** Opening DATA block **

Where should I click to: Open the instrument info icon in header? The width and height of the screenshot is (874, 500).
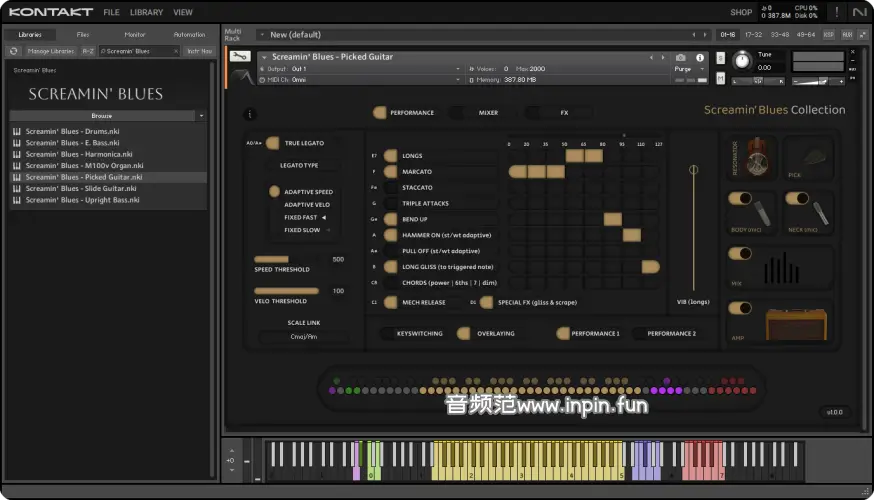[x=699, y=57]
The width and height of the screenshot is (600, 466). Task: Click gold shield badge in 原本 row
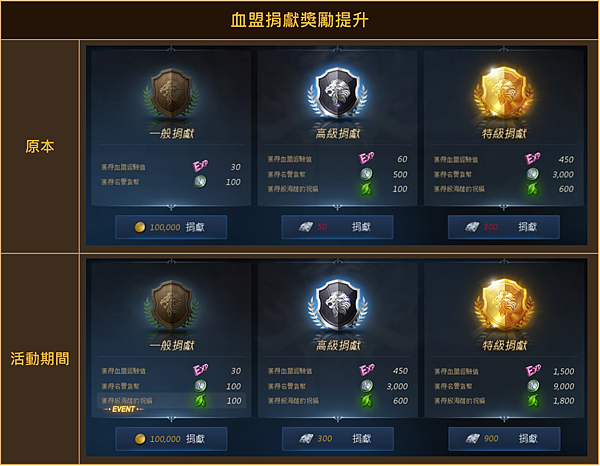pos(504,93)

** Closing DATA block **
** Opening DATA block **

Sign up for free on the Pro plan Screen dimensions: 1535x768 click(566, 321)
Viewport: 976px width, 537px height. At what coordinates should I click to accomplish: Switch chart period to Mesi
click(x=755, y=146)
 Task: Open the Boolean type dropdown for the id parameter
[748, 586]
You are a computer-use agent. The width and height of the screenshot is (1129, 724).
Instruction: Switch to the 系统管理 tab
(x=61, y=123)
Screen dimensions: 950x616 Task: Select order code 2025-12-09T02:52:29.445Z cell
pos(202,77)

** Closing DATA block **
** Opening DATA block **

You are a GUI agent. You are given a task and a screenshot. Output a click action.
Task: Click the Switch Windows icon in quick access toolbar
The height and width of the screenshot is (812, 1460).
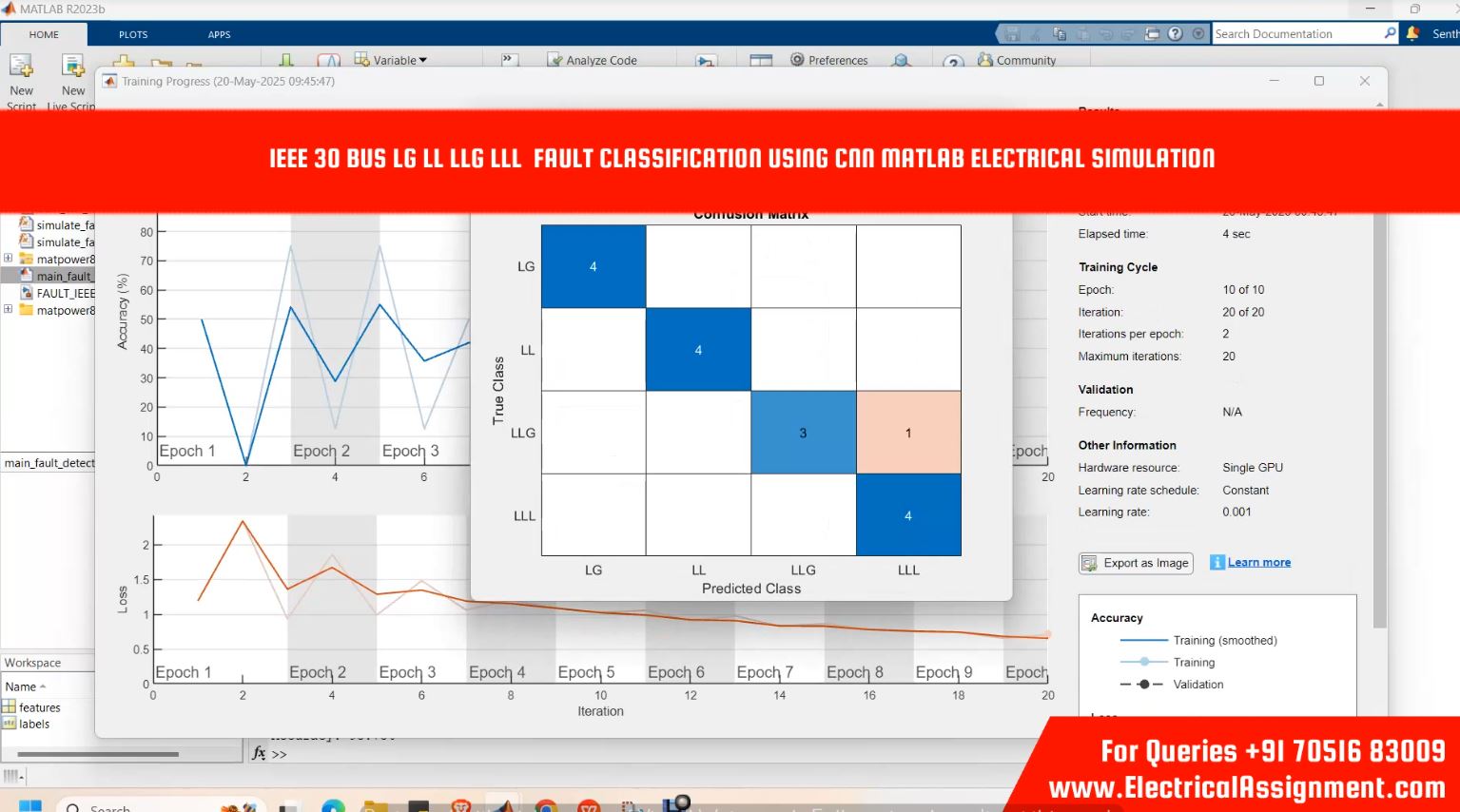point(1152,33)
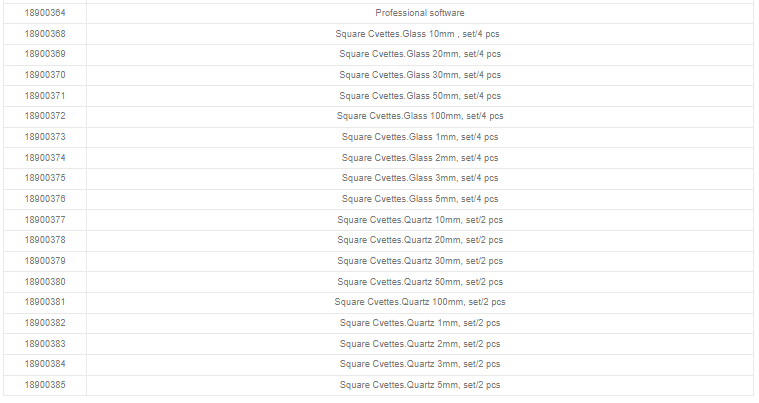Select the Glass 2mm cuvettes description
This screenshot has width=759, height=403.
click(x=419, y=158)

** Closing DATA block **

- [PROBLEM DESCRIPTION]: What lines hold the string "agent"? Pick them out of the data.

- [SOLUTION TO THE EXERCISE]:
You are a computer-use agent. The width and height of the screenshot is (1129, 724).
You are a GUI agent. You are given a task and a screenshot. Output a click action.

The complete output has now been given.